### TRECHO APRESENTADO
╭──

SÃO PAULO, SP (FOLHAPRESS) – Um grupo de mulheres cientistas lança, nesta segunda-feira (19), a Rede Brasileira de Mulheres Cientistas em busca de impactar as políticas públicas em meio à pandemia da Covid-19.
“Somos cientistas, ainda sub-representadas nas universidades e nas instituições de pesquisa brasileiras, segundo dados do CNPq, e, neste momento tão dramático, que afeta inclusive as nossas produções científicas, buscamos atuar em defesa das mulheres a partir de uma perspectiva que busca a atenção a algo praticamente ignorado no debate público: a condição das mulheres brasileiras na pandemia”, consta na carta de intenções escrita pelo grupo.
Durante a pandemia, aumentaram os relatos de violências sofridas pelas mulheres –o que a carta sublinha. Mas, além dessa violência, de forma geral mais falada e explícita, há uma precarização geral, afirma Flávia Biroli, professora de Ciência Política da UnB e integrante da rede.

╰──

### REGISTROS DE DADOS
╭──

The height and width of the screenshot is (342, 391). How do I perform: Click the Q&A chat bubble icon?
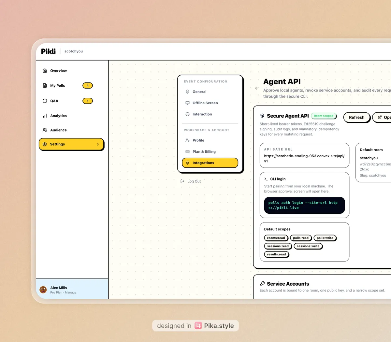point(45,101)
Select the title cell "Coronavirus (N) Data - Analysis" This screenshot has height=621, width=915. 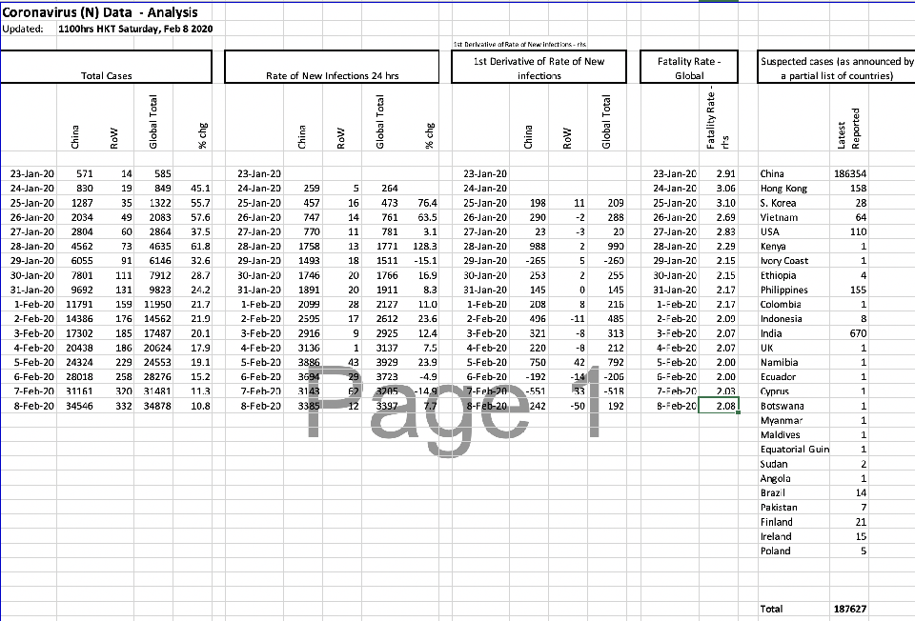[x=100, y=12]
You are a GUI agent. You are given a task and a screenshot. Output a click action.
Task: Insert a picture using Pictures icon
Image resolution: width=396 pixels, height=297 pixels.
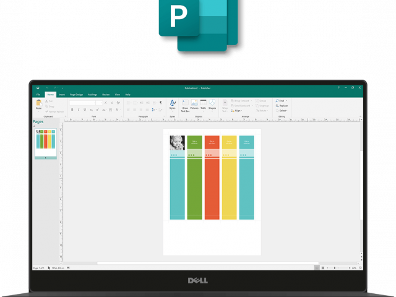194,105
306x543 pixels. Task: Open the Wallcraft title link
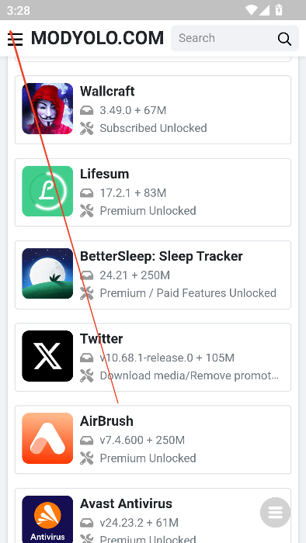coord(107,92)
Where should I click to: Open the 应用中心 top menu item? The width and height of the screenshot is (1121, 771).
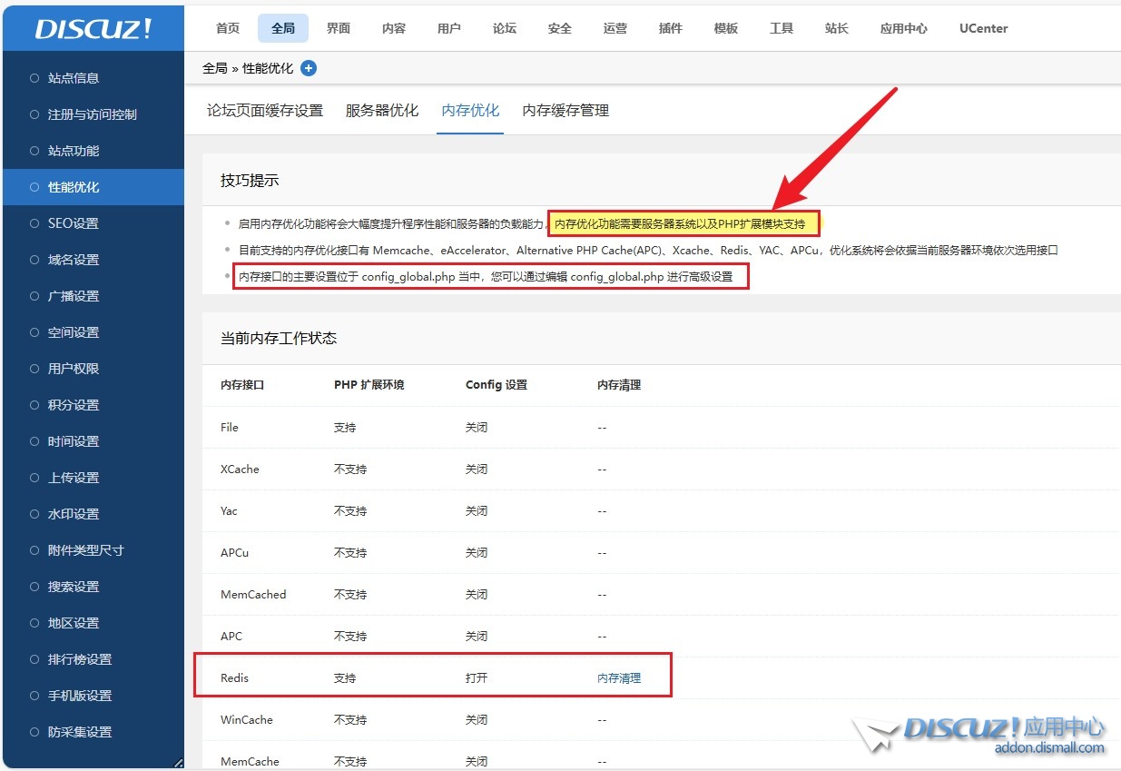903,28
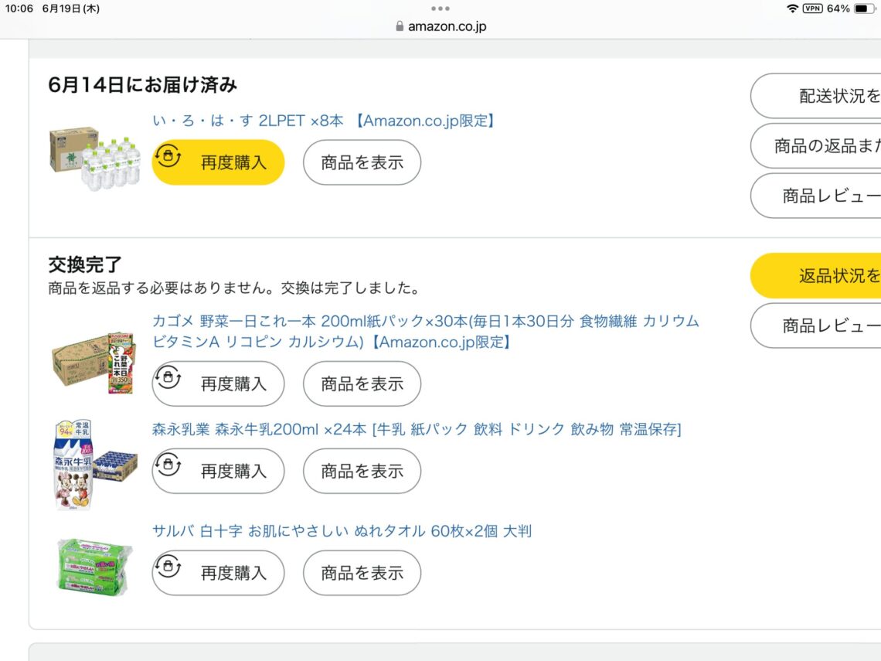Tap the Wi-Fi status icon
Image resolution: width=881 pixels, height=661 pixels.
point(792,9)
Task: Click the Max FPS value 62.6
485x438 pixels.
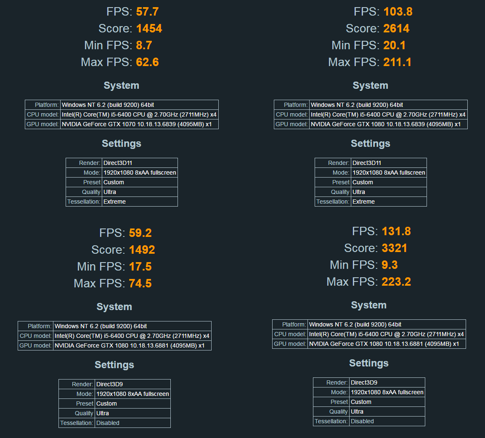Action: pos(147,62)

╰──

### O QUE FAZER
1) Liste todas as organizações e instituições designadas por nome próprio na notícia sobre a Rede Brasileira de Mulheres Cientistas.
2) Dê prosseguimento à notícia sobre a Rede Brasileira de Mulheres Cientistas a partir do ponto em que ela termina.

### RESPOSTAS ÀS TAREFAS
1)
- Folhapress
- Rede Brasileira de Mulheres Cientistas
- CNPq
- UnB

2)
Um dos problemas mais graves da situação atual, diz Biroli, é a queda acentuada da participação feminina no mercado de trabalho, a menor em 30 anos, segundo dados do Ipea (Instituto de Pesquisa Econômica Aplicada).
A Pnad Contínua, do IBGE aponta que 8,5 milhões de mulheres deixaram a força de trabalho no terceiro trimestre de 2020 (dado mais recente), na comparação com o mesmo período de 2019, ou seja, antes da pandemia. Com isso, mais da metade das mulheres com 14 anos ou mais ficaram fora do mercado de trabalho –a participação na força de trabalho era de 45,8%, queda de 14% em relação ao anos de 2019.
“Não podemos não interferir”, diz Biroli. Uma das ideias do grupo é agir com assessoramento técnico-científico junto a agentes públicos, pensando no legislativo e no poder municipal, principalmente ao se considerar que o poder federal, principalmente na figura do presidente Jair Bolsonaro (sem partido), tem muitas vezes ignorado o conhecimento científico disponível.
“Entendemos que existem caminhos diferentes. Um deles é a importância de dialogar com os gestores municipais, que estão na ponta. Muitas vezes, no caso deles, não falta vontade de atuar, mas pode faltar corpo técnico”, diz Biroli.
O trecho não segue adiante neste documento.